Data entries
........
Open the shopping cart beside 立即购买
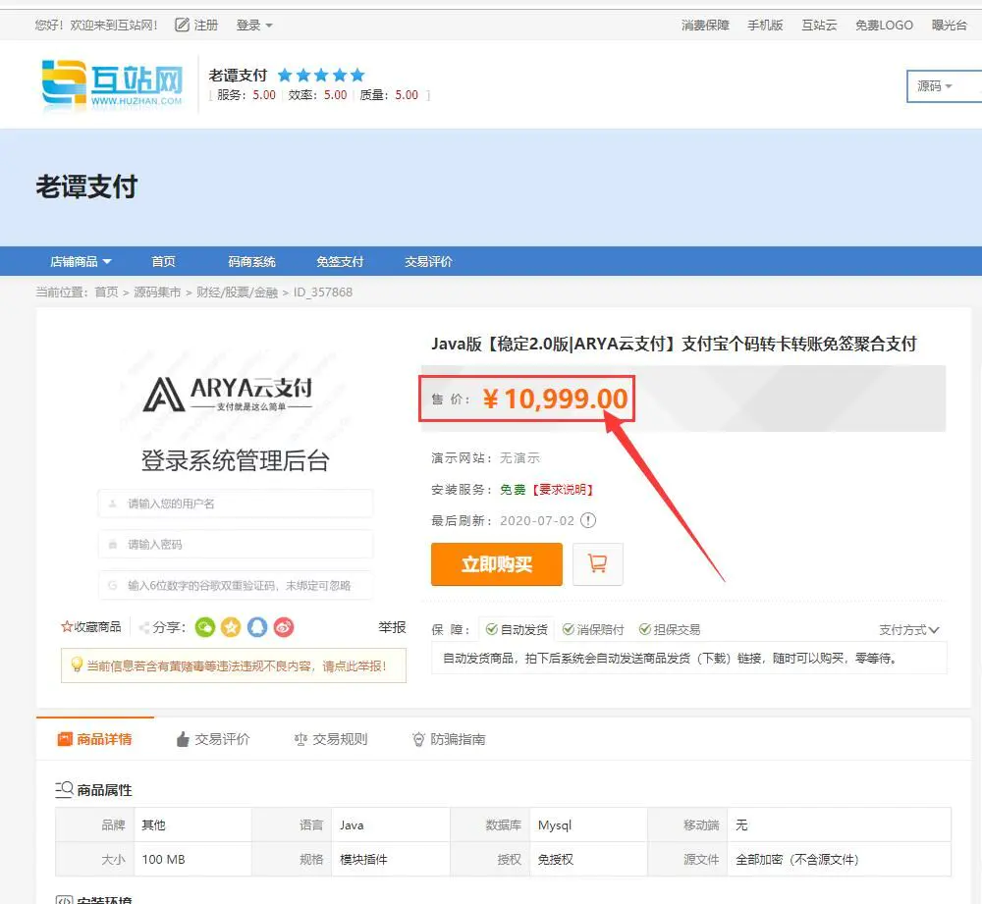 pos(598,564)
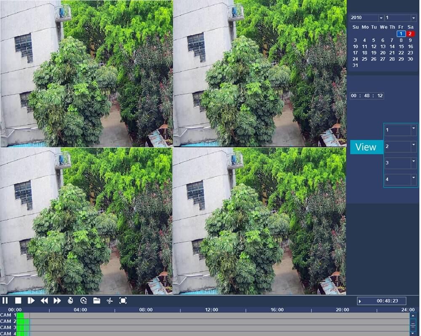Image resolution: width=421 pixels, height=336 pixels.
Task: Select the scissors clip tool
Action: pos(109,301)
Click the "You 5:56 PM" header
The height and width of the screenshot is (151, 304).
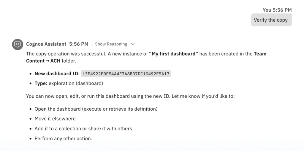(x=277, y=10)
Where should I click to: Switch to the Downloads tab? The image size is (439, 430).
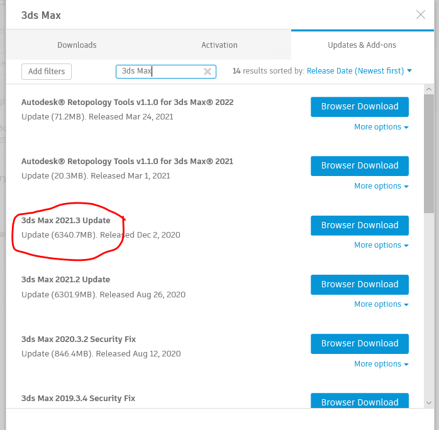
........
• WHAT YOU HAVE TO DO
Please write out all the entries above exactly, but leave out the pictures.

• ANSWER SECTION
Open the shopping cart beside 立即购买
 pos(598,564)
Image resolution: width=421 pixels, height=336 pixels.
Task: Select the scissors clip tool
Action: pos(109,301)
Click the "You 5:56 PM" header
The height and width of the screenshot is (151, 304).
(x=277, y=10)
Where should I click to: Switch to the Downloads tab? The image size is (439, 430).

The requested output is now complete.